The church in question was built in the 13th century, in the period of the Second Bulgarian Empire (1185-1396 AD). The ruins of the medieval stronghold of Cherven are located near the village of Cherven, 35 km south of the Danube city of Ruse.
According to the team of archaeologist Stoyan Yordanov from the Ruse History Museum, as cited by the Cross agency, it was first destroyed by an earthquake and was then rebuilt shortly after Bulgaria’s conquest by the Ottoman Turkish Empire ca. 1400.
However, the church function only for a few years, and its ruins were then covered with gravel. The archaeologists found a four-line inscription on one of its walls that is yet to be decoded.

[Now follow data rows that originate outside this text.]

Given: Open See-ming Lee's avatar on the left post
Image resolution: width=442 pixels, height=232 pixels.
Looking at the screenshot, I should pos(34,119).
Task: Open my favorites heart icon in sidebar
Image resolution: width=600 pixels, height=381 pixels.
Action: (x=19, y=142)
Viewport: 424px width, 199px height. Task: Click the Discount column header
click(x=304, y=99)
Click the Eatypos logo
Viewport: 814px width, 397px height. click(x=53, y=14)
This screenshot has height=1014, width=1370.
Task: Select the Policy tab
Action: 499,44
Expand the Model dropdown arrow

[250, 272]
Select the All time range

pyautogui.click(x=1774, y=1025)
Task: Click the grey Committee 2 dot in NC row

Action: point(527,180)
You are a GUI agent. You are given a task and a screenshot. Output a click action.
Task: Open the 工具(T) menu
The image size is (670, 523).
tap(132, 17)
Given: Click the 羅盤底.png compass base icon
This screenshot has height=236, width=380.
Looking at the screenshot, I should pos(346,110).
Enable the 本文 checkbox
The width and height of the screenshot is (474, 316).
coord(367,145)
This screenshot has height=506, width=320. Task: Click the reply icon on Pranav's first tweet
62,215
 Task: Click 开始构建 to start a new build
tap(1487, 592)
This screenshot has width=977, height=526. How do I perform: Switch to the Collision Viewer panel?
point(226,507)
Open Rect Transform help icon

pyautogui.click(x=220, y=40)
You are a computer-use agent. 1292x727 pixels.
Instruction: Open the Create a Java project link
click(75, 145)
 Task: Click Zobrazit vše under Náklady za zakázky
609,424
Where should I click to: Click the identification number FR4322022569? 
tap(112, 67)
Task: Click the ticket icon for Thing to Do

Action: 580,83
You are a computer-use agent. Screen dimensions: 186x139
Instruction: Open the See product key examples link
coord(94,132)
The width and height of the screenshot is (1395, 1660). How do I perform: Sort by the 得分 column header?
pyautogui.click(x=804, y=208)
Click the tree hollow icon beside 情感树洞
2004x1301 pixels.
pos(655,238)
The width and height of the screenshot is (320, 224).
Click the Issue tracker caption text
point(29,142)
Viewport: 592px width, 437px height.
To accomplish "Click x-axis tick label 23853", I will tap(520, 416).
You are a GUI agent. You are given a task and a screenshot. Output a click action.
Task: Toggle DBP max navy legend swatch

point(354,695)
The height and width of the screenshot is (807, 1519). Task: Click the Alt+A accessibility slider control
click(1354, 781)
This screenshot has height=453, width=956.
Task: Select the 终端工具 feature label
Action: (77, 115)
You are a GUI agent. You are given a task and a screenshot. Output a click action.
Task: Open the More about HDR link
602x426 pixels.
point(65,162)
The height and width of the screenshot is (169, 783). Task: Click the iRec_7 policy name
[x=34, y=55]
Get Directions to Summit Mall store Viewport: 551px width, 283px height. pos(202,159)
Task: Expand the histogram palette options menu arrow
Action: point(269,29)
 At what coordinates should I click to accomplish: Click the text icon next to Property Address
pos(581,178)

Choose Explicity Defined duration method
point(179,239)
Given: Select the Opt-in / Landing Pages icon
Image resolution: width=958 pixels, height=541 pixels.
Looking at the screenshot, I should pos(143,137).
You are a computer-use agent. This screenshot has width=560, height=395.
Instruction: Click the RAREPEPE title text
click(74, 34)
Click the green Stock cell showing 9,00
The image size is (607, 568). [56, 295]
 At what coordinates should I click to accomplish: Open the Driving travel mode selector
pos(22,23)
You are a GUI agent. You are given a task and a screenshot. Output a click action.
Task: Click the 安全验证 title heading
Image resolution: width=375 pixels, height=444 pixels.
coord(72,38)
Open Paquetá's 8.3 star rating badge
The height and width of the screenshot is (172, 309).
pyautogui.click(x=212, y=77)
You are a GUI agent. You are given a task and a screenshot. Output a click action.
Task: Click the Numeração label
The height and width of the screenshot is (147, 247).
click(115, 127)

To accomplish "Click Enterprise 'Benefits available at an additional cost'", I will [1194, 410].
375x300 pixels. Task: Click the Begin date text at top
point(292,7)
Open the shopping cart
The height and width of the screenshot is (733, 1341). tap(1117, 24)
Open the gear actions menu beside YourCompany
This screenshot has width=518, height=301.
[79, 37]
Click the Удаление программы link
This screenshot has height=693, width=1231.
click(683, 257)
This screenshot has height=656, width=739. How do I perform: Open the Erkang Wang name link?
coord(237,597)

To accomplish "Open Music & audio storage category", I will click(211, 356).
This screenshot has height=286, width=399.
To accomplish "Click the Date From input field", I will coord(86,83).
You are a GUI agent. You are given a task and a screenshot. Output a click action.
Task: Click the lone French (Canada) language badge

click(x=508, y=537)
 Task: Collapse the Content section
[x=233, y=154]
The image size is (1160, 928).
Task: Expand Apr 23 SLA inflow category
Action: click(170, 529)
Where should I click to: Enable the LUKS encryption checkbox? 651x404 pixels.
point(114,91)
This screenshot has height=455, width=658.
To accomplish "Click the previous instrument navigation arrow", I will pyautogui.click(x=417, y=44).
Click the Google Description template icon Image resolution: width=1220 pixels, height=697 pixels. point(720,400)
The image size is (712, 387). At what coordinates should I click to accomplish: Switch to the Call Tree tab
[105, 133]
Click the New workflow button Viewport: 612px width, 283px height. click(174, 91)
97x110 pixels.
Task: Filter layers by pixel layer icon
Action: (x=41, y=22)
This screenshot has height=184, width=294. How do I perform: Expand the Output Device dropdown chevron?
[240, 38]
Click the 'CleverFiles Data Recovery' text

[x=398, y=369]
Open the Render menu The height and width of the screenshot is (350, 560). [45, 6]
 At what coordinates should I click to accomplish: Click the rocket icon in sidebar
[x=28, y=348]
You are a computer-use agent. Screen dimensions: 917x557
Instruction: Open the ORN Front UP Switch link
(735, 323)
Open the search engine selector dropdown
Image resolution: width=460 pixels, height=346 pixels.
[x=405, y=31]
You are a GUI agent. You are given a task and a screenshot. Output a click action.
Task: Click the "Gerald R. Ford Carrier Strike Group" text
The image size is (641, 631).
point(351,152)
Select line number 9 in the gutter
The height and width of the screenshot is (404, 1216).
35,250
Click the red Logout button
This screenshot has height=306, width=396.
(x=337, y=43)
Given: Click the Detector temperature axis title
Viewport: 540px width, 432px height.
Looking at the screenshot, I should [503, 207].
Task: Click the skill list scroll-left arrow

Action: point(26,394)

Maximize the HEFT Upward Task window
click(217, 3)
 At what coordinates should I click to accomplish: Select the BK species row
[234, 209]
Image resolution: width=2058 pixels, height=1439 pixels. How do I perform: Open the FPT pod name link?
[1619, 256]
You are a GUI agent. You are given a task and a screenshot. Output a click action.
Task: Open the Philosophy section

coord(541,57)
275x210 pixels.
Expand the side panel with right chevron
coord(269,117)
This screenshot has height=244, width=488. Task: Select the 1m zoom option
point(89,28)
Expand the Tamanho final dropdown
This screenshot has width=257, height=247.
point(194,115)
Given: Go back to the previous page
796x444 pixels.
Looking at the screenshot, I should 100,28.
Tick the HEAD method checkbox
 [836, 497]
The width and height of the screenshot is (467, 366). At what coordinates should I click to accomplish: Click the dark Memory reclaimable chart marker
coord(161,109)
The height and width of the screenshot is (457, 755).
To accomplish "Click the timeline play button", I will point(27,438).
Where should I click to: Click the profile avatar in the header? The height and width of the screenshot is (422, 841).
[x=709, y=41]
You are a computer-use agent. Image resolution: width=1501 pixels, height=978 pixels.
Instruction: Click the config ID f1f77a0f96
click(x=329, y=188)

The existence of the 13th church in the medieval stronghold of Cherven was first hypothesized in 2010 based on the excavations carried out last summer.
Its discovery comes 15 years after the last known Christian temple at Cherven was discovered.
The medieval town of Cherven used to be a key commercial and military hub between the 12th and the 14th centuries, a major center of the Bulgarian nobility, and the seat of a bishopric. It was conquered by the Ottoman Turkish Empire in 1388 AD, and was later restored as an administrative center by the conquerors but subsequently was abandoned by its remaining inhabitants.
The first excavations at Cherven, which is located on the Rusenski Lom river, 35 km south of the Danube, were carried out in 1910-11 by renowned Bulgarian historian Vasil Zlatarski. The finds at Cherven have been crucial for the study of the life in Bulgaria during the Middle Ages.